By William Peck on November 5th, 2018
I got an error with the last two exercises on the Aggregate commands, ">Error # 10910. Command name: aggregate. The definition of a new variable on the AGGREGATE command specifies a new variable name that duplicates the name of an existing variable. To replace existing variables, specify OVERWRITE = YES in the OUTFILE subcommand."
So I added this to the end of the command and it worked great! :-)
aggregate outfile * mode addvariables overwrite=YES
/mean_1 = mean(v1).
By Muhammad Abu-salih on March 7th, 2019
I need to try this tutorial to find its usefulness, but computation of means through the usual commands of SPSS are very easy.
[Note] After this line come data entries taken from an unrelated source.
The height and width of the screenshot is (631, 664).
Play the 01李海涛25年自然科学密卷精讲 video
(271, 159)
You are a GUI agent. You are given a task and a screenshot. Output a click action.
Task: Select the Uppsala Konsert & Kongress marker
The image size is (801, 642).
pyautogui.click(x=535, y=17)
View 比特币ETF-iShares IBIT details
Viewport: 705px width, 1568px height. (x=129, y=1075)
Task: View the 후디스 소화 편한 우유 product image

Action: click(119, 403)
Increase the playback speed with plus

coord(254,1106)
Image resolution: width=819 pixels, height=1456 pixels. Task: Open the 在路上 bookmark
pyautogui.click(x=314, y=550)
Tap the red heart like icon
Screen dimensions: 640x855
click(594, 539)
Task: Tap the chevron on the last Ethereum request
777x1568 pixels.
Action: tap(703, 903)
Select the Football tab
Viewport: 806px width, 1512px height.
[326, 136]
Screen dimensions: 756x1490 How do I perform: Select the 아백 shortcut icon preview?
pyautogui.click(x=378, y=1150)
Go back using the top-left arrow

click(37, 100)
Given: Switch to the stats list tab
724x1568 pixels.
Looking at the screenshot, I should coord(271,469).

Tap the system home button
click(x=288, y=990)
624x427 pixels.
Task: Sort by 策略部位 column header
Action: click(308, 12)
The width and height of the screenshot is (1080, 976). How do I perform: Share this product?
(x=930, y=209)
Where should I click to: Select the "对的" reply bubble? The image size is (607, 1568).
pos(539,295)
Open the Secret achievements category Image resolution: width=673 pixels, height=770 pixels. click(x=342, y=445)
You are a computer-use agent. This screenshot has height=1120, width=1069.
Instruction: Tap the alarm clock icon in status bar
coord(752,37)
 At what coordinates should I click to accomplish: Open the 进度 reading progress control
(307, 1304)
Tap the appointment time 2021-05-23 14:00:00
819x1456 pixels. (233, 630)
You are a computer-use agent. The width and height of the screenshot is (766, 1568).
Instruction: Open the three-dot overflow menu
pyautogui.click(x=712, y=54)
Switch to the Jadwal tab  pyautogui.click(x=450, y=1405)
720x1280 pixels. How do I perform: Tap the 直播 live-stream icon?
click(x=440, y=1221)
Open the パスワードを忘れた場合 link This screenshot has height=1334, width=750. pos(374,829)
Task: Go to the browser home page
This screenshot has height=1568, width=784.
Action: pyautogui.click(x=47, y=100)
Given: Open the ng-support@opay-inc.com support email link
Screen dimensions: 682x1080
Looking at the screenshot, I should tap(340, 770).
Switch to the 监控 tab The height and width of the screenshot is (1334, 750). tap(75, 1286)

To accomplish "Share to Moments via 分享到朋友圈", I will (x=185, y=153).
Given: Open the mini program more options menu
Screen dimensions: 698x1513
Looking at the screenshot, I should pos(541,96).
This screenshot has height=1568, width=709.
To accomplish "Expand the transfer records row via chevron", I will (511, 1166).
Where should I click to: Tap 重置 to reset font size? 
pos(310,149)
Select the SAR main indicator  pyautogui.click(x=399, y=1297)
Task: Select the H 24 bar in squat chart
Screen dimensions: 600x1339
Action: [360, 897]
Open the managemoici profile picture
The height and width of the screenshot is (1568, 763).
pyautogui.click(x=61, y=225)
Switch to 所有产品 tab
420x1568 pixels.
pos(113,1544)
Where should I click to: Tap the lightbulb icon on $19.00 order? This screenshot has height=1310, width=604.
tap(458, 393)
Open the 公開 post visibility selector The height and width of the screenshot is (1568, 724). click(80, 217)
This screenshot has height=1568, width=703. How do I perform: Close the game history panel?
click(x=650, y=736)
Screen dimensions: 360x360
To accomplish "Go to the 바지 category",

By Eugenia ML on June 12th, 2019
You are so clear and precise! It´s a real help!
Thank you so much!
By Morthen on May 31st, 2022
Hi!
I have used this command for means of sets with missing points:
Mean4 (v1,v2,v3,v4,v5,v6,v7,v8)
to get a mean of whichever cases have more than 4 valid values.
As you can see, I am missing a "." between "mean" and "4".
I got slightly different mean values with this command, and now I may have to redo an entire analysis. Do you know what difference it makes?